It doesn’t take much to suss out that Hughes, Vance, and many others on X don’t actually have the sources and insider access they pretend to have, but that’s barely the point anymore on the social media platform. It’s all about engagement, and prediction markets appear to have spotted a way into the vertical. It’s a scummy and immoral way into the space, but X is very much a space where being scummy and immoral is not held against you anymore.

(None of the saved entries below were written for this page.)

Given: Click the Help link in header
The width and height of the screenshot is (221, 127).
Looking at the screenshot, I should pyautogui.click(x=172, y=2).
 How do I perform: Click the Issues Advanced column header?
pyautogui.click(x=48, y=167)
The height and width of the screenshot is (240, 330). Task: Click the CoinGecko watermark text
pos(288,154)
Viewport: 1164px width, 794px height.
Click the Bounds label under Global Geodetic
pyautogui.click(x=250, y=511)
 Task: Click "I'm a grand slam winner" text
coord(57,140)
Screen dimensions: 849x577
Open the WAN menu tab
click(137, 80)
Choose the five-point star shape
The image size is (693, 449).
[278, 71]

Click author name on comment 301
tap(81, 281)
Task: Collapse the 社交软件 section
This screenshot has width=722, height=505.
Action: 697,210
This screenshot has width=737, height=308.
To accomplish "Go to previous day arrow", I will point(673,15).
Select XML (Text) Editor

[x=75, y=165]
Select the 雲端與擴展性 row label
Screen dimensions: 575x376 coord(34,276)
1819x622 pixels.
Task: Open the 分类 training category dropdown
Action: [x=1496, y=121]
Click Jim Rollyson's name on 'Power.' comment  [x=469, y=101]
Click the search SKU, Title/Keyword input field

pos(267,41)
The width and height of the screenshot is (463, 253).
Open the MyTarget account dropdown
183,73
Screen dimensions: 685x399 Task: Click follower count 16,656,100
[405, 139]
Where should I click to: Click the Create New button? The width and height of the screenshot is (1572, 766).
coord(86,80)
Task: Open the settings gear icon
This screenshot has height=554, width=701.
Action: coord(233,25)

Both Kalshi and Polymarket have been facing increased scrutiny in recent months. David Purdum and Shwetha Surendran at ESPN reported in June that gambling regulators across the U.S. have ordered Kalshi to cease offering sports markets, though they refused, in part, due to their cozy connection to President Donald Trump (Donald Trump, Jr. is a strategic advisor). Meanwhile, Polymarket, which just recently returned to U.S. markets, is still blocked in several countries due to gambling laws. The company is reportedly exploring an internal market-making team that would trade directly against users, which, to many gambling experts, sure sounds like what a sportsbook does.
About Sean Keeley
Along with writing for Awful Announcing and The Comeback, Sean is the Managing Editor for Comeback Media. Previously, he created the Syracuse blog Troy Nunes Is An Absolute Magician and wrote 'How To Grow An Orange: The Right Way to Brainwash Your Child Into Rooting for Syracuse.' He has also written non-Syracuse-related things for SB Nation, Curbed, and other outlets. He currently lives in Seattle where he is complaining about bagels. Send tips/comments/complaints to sean@thecomeback.com.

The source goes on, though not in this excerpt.